CIQ had to add extensive security hardening to the existing open source code, including zeroing out intermediate memory copies left by automated Rust-to-C conversion, implementing known answer tests, and adding pairwise consistency tests for key generation. The company has published all this work openly, enabling other organizations to benefit from their certification efforts.

The certification process itself is expensive and time-consuming. “You have to work with them on feedback. You have to propose patches. They have to agree with them. All the algorithms have to be tested,” Allison says. “It’s a detailed process because the labs are putting their reputation on the line. They’re saying we guarantee that if you use this code, you are using correct algorithms, correctly implemented and tested.”

CIQ is tracking PQC implementation across five different FIPS cryptographic modules because the ecosystem is fragmented. Different projects use different implementations—NSS, OpenSSL, GnuTLS, and others—and securing the entire stack requires certifying each one. NSS was first; OpenSSL validation is starting later this year.

Who needs to care about this transition? Everyone, eventually. Defense, finance, and healthcare organizations face the most immediate compliance pressure and regulatory scrutiny, but Allison emphasizes that security is only as strong as the weakest link. “My big fear is the Internet of Things devices where you have these $20 devices that use TLS. They’re never going to get fixed. No one’s ever going to upgrade the code on those, so they have to get replaced.”

The NSA’s Commercial National Security Algorithm Suite 2.0 sets transition milestones starting in 2027 with full migration by 2035. That sounds like a long runway, but Allison urges organizations to start now. “You need to start turning off older algorithms. You have to start looking at the applications that your business depends on and the libraries that they depend on, and you have to conduct an audit of what algorithms these libraries are using and whether those algorithms are going to be FIPS compliant and also post-quantum secure.”

The audit is critical because modern software stacks are built on layers of open source dependencies. “Everybody uses open source code,” Allison notes. “Even Microsoft uses open source code. You need to know what it is that you have in your organization, what algorithms are being used, and create a migration plan to move to a more modern, more secure future.”

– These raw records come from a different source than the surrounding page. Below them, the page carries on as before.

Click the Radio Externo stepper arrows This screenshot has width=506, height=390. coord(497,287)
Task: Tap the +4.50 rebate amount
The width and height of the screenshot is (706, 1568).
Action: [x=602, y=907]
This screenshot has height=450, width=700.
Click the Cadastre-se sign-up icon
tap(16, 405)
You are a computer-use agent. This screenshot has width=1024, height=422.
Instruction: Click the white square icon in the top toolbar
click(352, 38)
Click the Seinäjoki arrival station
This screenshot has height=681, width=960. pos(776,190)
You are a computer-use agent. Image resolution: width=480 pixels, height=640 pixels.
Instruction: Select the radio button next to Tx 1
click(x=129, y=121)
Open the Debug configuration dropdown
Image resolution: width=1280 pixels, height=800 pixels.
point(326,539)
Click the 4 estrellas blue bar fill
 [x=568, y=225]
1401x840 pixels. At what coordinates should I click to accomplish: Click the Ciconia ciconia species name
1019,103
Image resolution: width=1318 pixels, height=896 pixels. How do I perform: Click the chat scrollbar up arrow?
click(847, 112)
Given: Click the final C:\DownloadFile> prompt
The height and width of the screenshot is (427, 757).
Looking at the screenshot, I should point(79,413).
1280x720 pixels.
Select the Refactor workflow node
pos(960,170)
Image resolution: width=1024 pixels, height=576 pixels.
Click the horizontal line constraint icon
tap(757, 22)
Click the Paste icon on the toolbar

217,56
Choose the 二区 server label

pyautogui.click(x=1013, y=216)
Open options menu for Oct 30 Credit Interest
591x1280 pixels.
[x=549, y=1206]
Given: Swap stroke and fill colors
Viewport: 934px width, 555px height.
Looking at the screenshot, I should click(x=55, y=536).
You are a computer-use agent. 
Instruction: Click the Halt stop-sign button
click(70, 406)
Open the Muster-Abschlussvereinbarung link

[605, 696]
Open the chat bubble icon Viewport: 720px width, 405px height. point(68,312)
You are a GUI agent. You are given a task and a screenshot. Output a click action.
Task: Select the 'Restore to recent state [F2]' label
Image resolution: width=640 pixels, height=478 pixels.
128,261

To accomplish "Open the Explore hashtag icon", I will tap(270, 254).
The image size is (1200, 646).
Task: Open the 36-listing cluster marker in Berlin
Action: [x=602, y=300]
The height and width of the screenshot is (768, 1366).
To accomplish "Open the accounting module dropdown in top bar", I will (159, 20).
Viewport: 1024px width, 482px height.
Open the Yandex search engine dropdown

CIQ expects full FIPS 140-3 validation for NSS in the second quarter of 2027. The company has made all their work publicly available, enabling other vendors and organizations to accelerate their own transitions. “We stand on the shoulders of giants. We’ve taken open source code, worked with it, passed it through the certification,” Allison says. “Other people can do the same. Hopefully other people will take the code that we’ve published and do the same for them.”

For organizations running infrastructure that needs to remain secure five or ten years from now, the message is clear: start your post-quantum migration today. The data being harvested now won’t wait for your compliance timeline.